**PROBLEM TO WORK ON**
Omitting all images, transcribe the entries word for word.

START EXERCISE INPUTS

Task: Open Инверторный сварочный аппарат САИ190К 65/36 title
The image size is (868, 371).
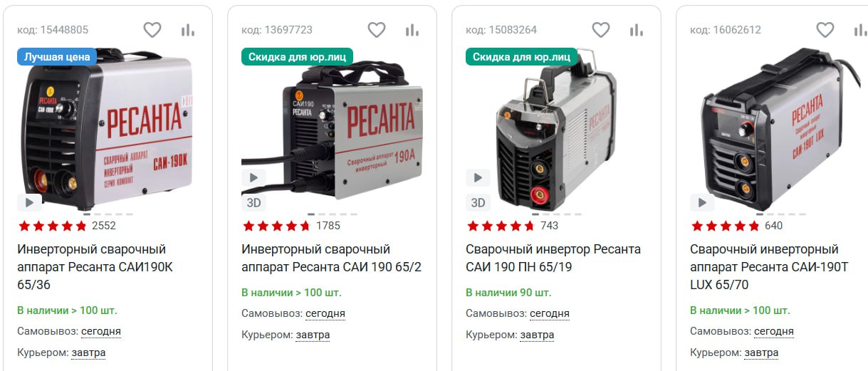Action: 95,267
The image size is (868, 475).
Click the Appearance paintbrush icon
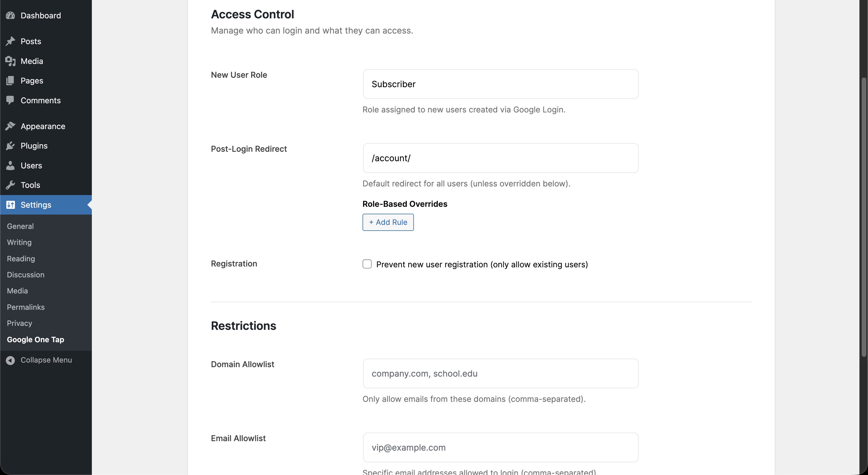click(x=10, y=126)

END EXERCISE INPUTS

**WRITTEN SOLUTION**
Task: Open Инверторный сварочный аппарат САИ190К 65/36 title
The image size is (868, 371).
Action: 95,267
The image size is (868, 475).
Click the Appearance paintbrush icon
click(x=10, y=126)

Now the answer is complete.